Jerry Goldsmith created the melodies and harmonies in Planet of the Apes using methods of twelve-tone composition, a modernist technique that contributes to the score’s unsettling dissonance. The film’s main theme juxtaposes wide leaps and closely spaced intervals to avoid any suggestions of a more traditional melody. This theme appears prominently in the movie’s main titles, sounding successively by the flute, oboe, and clarinet, all while being accompanied by ostinati in the strings and piano. Versions of this theme also underscore scenes in the Forbidden Zone, where the slow tempo and widely spaced accompanying chords emphasize the desolate and open space of the setting (22:29 and 1:48:45 on the DVD among others).
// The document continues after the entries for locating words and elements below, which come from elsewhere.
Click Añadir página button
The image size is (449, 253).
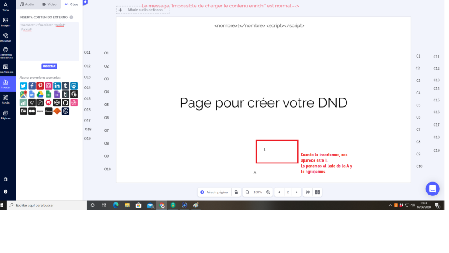214,192
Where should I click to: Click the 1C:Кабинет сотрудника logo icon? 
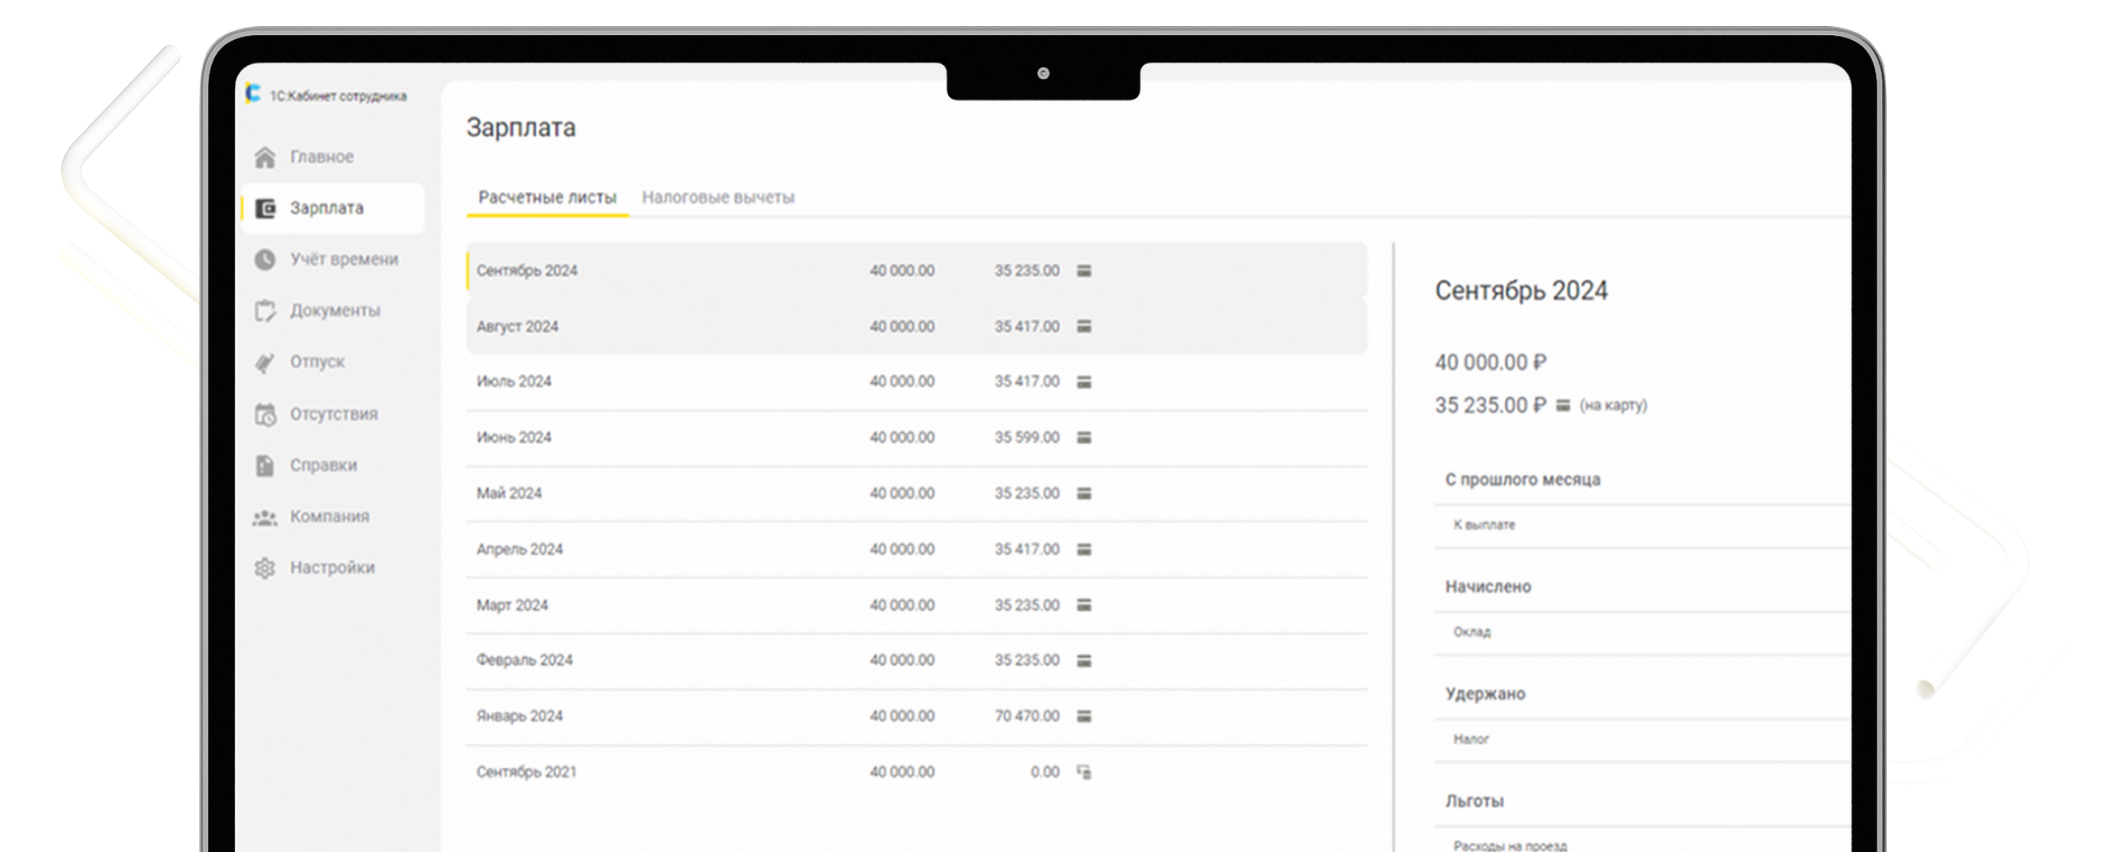(x=253, y=94)
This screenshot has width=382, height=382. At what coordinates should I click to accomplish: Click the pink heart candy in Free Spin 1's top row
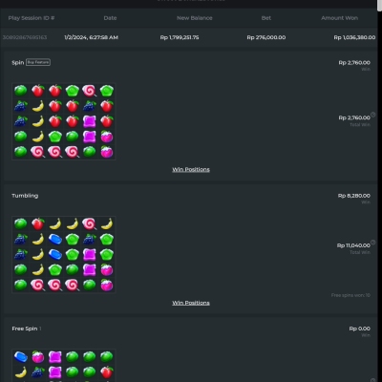click(x=38, y=357)
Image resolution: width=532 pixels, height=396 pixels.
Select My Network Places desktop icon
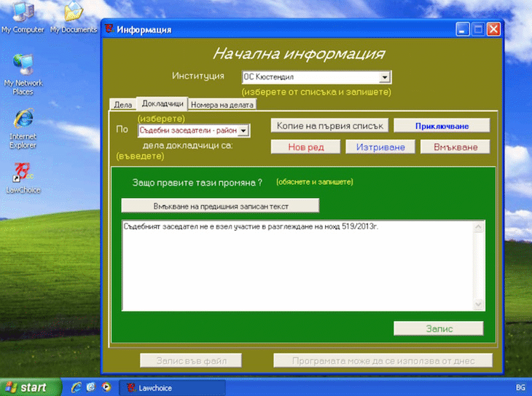[23, 74]
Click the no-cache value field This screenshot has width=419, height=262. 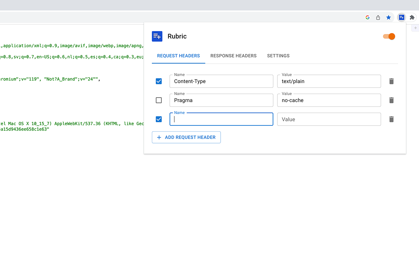pyautogui.click(x=329, y=100)
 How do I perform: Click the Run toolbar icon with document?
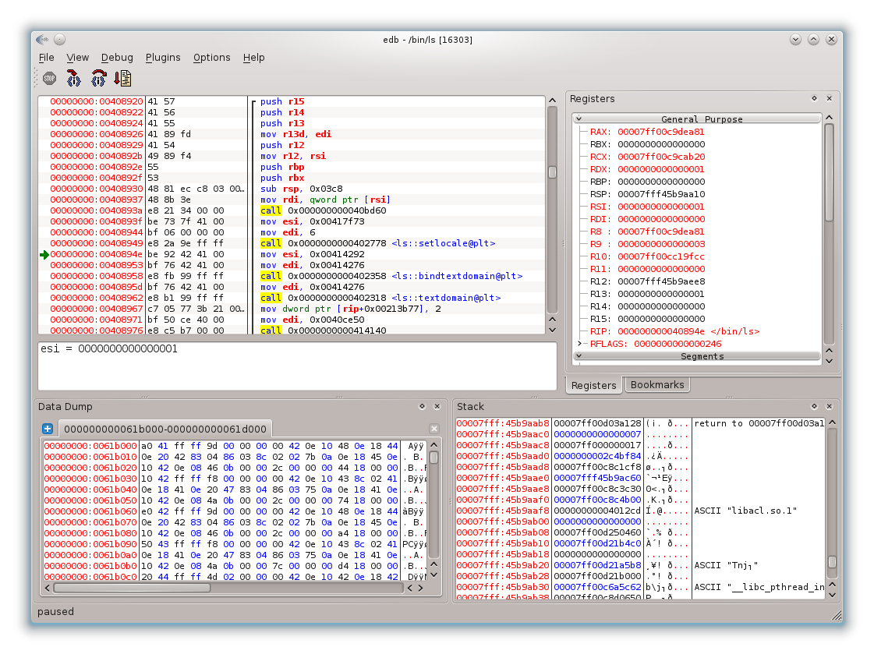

“Twelve-tone methods,” or “Composition with Twelve Tones,” was a means of creating music using the atonal sounds often found in modernist music, but in a methodical way that brought coherence and unity to the otherwise unfamiliar and frequently discordant harmonies. The Viennese composer Arnold Schoenberg first wrote about the practice in the early 1920s and is credited with the concept, although other composers adopted and used a variety of individualized versions of these methods. Goldsmith self-consciously chose to use twelve-tone met
hods in the score, describing the process as “not avant-garde anymore; it’s sort of old hat, but for film it is still sort of new.”
Essentially, a composer using twelve-tone methods first creates a “tone row” from the twelve pitches of the chromatic scale (C, C-sharp, D, E-flat, E, F, F-sharp, G, G-sharp, A, B-flat, B). The composer then manipulates the row in a variety of ways to generate the melodies and chords used throughout a given piece. In Planet of the Apes, Goldsmith used a complete tone row to create the movie’s main theme and used fragments of the row to create melodies and ostinati elsewhere in the score. The rapid piano figuration accompanying Taylor’s escape in the Ape City derives from the main theme’s tone row. Other short, percussive piano gestures, such as those heard in the opening titles, also have their source in that series.
Because a primary goal of atonal music is to give all tones equal emphasis, there is usually no contrast between consonant and dissonant sounds to create a sense of harmonic tension and release. This gives the harmonies and gestures in atonal music an abstract quality comparable to works of abstract expressionism such as the paintings of Jackson Pollock. As with modern art, most mainstream audiences found such music puzzling and unsettling because of its unfamiliar, dissonant sounds and its cerebral aesthetic. However, they could accept sounds like those of twelve-tone music more easily when they were included as part of a movie score, especially for a horror or science-fiction film like Planet of the Apes. The startling, disturbing, and uncanny scenes and subjects from these films provided a context that gave meaning to the otherwise bizarre and disconcerting musical sounds.
Part of Goldsmith’s purpose in creating his twelve-tone score was to characterize the strangeness of the setting and story with some suitably strange music. But by using these methods throughout the score, he left no room for any heroic or triumphant music. How does this affect his underscoring of the movie’s hero, Taylor? And how else might Goldsmith’s use of this culturally charged method affect the perception of Taylor as a heroic and sympathetic figure?